Bir öğlen vakti Ayşe ile su almak için evimizin elli metre aşağısındaki yol kenarındaki su gözesine inmiştik. Ayşe’nin elinde bir bakır ibrik ve bir helke vardı ben ise küçük bir çitil taşıyordum. Ayşe helkeyi doldurup ibriği yarılamıştı ki! Genç bir adam dikiliyordu yanı başımda ve Ayşe’ye seslendi. “Kız bir su versene” Ayşe adamın yüzüne baktı ve gözenin başından kenara çekilip “buyur kendin iç” dedi. Adam su içmek için gözeye indi, su içmek bahaneydi. Ayşe’ye sarkıntılık etmeye başlayınca, Ayşe çevik bir kaplan gibi elindeki ibriği adamın kafasına indirdi. Adam beklemediği bir tepki ile karşılaşınca çareyi kaçmakta buldu. Ayşe, olan biteni babama anlatmamam için sıkı sıkıya tembihledi. O zaman Ayşe’nin neden erkek olmak istediğini daha iyi anlamıştım.

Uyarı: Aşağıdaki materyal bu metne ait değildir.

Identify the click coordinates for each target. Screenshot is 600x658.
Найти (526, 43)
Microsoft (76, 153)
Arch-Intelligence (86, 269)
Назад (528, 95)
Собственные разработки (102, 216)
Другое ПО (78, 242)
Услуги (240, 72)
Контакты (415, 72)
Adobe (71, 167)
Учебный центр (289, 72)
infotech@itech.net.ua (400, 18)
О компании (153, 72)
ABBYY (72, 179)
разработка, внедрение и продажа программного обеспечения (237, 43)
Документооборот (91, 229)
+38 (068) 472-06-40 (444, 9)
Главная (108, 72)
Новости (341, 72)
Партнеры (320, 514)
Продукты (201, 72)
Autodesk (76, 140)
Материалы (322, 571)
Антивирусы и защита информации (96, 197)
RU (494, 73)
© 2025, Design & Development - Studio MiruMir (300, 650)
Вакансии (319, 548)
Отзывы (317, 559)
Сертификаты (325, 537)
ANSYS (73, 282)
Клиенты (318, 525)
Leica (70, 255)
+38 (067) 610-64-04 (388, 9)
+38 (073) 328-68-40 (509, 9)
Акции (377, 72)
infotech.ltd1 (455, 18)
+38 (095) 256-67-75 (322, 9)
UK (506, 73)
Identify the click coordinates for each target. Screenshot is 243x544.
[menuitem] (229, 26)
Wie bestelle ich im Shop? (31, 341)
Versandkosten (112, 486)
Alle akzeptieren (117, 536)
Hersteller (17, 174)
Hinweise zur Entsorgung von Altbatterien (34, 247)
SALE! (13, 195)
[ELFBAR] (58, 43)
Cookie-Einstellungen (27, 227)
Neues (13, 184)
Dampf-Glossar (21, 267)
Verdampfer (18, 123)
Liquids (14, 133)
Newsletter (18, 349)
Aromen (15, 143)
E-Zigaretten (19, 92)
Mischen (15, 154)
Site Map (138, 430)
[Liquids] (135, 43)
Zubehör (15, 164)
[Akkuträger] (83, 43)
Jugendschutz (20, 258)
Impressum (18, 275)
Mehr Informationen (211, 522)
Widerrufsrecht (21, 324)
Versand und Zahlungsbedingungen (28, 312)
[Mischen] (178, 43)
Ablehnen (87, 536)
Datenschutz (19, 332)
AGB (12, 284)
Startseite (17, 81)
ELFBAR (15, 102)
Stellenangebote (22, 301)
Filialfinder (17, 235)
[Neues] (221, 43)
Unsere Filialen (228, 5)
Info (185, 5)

Kışlık odun ihtiyacını herkes kendisi karşılamak zorundaydı. Bizim evin doğu tarafında zamanla birer ikişer ağaçları kesilerek tarlaya dönüştürülmüş bayır bir alan vardı. Meşe ağaçlarının toprak altında kalan köklerini kazma kürekle çıkarmak bize hem kolay geliyor hem de meşe kütükleri ocakta yanarken daha dayanıklı oluyordu. Kütükleri çıkarma işini Ayşe yapıyor, biz de küçük olduğumuzdan topraktan çıkarılan kütükleri harman yerine taşıyorduk. O gün ikindi üzeri aşağıdan yalpalaya yalpalaya bir adamın bize doğru gelmekte olduğunu gördük. Yaklaştıkça daha önce göze başında Ayşe’ye sarkıntılık eden adam olduğu anlaşılıyordu. Ayşe adamı görmüş ama hiç oralı değilmiş gibi davranıyordu ve avuçlarının alabileceği iki iri taşı ellerinde sıkı bir şekilde tutmuş, adeta gerilmiş yay gibi duruyordu. Gömleğinin düğmeleri iliklenmemiş şekilde yirmi metre kadar yaklaşan adam orada durmuş, ancak cüretini daha da arttırmış ve sözlü tacize başlamıştı. Arkası dönük durumdaki Ayşe’nin ani dönüşü ile sağ elinden ok gibi fırlayan taşın adamın açık duran göğsünde çıkardığı paaat sesini duymamız bir oldu. Adamın(!) iki büklüm, inleye inleye aşağı doğru tornistanına şahit olmuştuk. Ayşe bize bakıp “ikinci taşı boşuna almışım” deyip işine koyuldu. Ayşe zaten erkek gibiydi, sadece kendisi farkında değildi.
HERKES ÇOBANLIK YAPMALI
Herkes hayatında süresi bir gün bile olsa çobanlık yapmalı diyorum. Hele keçi çobanlığı ayrı maharet gerektiriyor. Keçiler çok hareketli olduklarından ormanlık alanda toparlamak birçok maharet gerektirmektedir. Onlarla iletişim yöntemlerini bilmek zorundaydınız. Keçilerinizin sayısı az ise her birini isimlendirmek ve ismiyle çağırmak usuldendi. Bizim keçilerin isimleri Kınalı, Vildan, Ceylan ve Tekiş idi. İsmiyle çağırdığınızda sadece o keçi melemek suretiyle tepki verir, böylece onun nerede olduğunu bilirdiniz. Tabii ki bir hayvanın ismine alışması için ona ulaşamadığı dalları büküp en taze yaprakları yedirerek ikramda bulunmanız gerekirdi. Sürüleri karıştırdığınızda başka yöntemler kullanmak zorundaydınız. Daha çok Ayyt diye seslenerek ya da türlü şekilde ıslık çalarak sürüyü yönlendirirdik.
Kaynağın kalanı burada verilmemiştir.